Ethical issues, information, and safety

The study protocol, Patient Information sheet, and Declaration of Informed Consent and consent to participate was approved by the Heidelberg University Ethics Committee (S-010/2018).

The Ethics Committee will be promptly informed by the principal investigator of any changes in the study protocol that may affect patient safety. The procedures described in the submitted study protocol regarding the performance, evaluation, and documentation of this study has been selected in such way that the principles of the Good Clinical Practice (GCP) guidelines are observed. The regulations regarding medical confidentiality will be obtained from all participants in the study. This study complies with the Helsinki Declaration. The statutory requirements of the Radiation Protection Ordinance (StrSchV), the X-ray Ordinance (RöV) and the Directive on Radiation Protection (Richtlinie zum Strahlenschutz) are complied with. The principal investigator has at least 2 years of experience in clinical trials. The study was reported to the Federal Office for Radiation Protection (Bundesamt für Strahlenschutz (BfS). A radiation protection insurance is issued for the patients.

Availability of data and materials

The data is collected, managed and processed electronically in the in-house research database.

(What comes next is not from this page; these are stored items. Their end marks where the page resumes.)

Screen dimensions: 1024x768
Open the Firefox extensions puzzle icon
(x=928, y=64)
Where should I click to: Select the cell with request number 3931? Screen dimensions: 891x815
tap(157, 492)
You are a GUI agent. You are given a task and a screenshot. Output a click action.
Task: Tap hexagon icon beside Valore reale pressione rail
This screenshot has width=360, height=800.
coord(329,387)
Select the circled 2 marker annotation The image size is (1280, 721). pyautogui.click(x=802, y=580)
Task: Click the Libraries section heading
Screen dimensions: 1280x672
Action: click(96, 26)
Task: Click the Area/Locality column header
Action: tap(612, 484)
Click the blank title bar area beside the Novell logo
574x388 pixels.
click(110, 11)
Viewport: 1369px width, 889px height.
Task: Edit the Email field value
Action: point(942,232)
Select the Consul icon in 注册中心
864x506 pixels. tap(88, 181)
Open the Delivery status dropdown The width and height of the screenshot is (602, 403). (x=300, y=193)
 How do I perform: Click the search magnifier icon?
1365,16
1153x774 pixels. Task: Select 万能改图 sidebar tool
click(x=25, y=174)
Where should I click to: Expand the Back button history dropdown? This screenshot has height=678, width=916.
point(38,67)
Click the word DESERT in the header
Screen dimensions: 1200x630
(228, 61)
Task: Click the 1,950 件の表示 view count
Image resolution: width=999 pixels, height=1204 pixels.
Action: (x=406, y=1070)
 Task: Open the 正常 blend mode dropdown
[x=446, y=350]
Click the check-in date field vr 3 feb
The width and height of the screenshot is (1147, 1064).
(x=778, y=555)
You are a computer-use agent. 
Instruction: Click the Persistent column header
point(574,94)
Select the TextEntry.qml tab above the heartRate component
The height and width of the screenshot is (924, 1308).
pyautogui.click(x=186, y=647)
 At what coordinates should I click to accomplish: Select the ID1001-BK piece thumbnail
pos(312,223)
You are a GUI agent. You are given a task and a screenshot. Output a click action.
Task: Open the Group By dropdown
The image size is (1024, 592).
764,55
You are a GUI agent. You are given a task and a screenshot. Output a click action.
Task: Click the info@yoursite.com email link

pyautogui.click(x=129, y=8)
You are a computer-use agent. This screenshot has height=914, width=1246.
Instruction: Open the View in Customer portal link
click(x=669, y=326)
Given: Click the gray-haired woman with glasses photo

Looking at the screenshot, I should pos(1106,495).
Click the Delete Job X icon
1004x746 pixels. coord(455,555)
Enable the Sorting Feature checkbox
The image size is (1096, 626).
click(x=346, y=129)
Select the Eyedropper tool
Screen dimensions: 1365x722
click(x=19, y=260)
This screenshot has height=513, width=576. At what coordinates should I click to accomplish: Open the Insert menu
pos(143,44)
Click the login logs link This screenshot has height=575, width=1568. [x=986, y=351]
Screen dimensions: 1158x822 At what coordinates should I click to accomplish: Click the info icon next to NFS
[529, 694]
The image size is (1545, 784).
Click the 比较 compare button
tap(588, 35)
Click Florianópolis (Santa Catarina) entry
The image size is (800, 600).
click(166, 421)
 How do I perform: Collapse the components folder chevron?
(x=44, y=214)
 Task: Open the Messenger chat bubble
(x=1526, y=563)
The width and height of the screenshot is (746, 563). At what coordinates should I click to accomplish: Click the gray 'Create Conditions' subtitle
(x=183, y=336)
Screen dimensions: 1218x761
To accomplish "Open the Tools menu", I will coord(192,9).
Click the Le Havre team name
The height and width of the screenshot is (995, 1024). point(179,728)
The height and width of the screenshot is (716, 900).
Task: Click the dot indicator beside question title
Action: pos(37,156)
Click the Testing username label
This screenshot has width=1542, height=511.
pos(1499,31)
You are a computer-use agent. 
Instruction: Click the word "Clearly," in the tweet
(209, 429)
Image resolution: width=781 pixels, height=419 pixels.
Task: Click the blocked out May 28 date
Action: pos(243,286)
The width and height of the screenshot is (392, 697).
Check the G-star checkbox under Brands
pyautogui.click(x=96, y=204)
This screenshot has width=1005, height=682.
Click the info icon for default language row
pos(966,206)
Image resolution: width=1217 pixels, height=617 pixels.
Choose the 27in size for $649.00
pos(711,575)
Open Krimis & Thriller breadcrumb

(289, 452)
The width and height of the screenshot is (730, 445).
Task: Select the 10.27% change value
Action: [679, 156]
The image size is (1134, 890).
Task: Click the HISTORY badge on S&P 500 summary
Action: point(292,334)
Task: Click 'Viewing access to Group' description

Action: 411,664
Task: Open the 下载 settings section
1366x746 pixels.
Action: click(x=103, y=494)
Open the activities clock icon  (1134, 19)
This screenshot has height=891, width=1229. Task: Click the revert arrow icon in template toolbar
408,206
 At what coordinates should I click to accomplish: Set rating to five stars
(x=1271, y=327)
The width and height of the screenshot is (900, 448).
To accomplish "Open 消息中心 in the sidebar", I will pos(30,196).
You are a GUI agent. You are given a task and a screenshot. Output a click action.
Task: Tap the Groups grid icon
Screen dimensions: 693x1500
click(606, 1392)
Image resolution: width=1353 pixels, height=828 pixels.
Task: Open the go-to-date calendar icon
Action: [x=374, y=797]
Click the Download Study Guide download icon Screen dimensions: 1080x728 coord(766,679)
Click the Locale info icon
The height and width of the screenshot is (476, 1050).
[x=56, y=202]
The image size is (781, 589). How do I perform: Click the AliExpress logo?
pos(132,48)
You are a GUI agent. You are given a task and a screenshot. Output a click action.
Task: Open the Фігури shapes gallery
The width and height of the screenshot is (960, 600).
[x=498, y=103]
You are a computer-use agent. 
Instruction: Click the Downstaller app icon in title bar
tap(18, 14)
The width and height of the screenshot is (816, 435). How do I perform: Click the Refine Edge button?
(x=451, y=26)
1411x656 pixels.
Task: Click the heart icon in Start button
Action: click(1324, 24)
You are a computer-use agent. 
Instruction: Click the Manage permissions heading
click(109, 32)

To ensure data quality and consistency, internal quality control measures will be carried out.

The originals of all study documents are kept at the Study Center for at least 30 years after the final report has been prepared.

The dataset used and analyzed during the current study will be available from the corresponding author upon reasonable request.

Regulatory authorities may request access to all source documents, CRF and other trial documentation.

Trial status

Recruiting.

Discussion

The primary aim of this trial is to investigate the effect of carbon ion irradiation alone compared to standard irradiation using a combination of photon IMRT and carbon ion treatment in patients with node negative ACCs of the head and neck area.

Initial data using combined treatment strategies with photons and carbon ion boost were published in 2005 by Schulz-Ertner et al., which showed improved local control rates compared to historical IMRT techniques with photons alone [6, 16]. Photon therapy alone resulted in minor local control rates at 5 years between 38 and 64% [17, 18]. Compared with modern photon RT, the LC rates in combined-modality approach were 77.5% versus 24.9% at 2 years. However, because of the small patient numbers and short follow-up, the difference was not statistically significant at the time [6]. In a pilot project updated data for inoperable and subtotally resected patients with ACCs of the head and neck region between 1998 to 2008 showed progression free survival rates of 60% for the combined treatment group after 5 years and led to the establishment of this regimen as the treatment of choice in Germany [7, 16, 19].

Other irradiation techniques using neutron ion beams with a high linear energy transfer (high-LET) were considered for a long time as primary treatment option for patients with ACCs given local control rates of up to 75%, but the main problems of neutron irradiation were late toxicities grade 3/4 in about 20% patients [5].

Currently, the randomized data for sole treatment with carbon ions of ACCs are lacking while there are Japanese single arm studies available [10, 11]. Heidelberg University Hospital has gained experience with sole carbon ion irradiation in the setting of tumor recurrence after previous irradiation with a local control rate of 70% after 1 year [7].

The primary goal of the ACCO study is to show that carbon ion irradiation alone results in a significantly better local control rate compared to standard combination treatment in patients with ACCs of the head and neck area.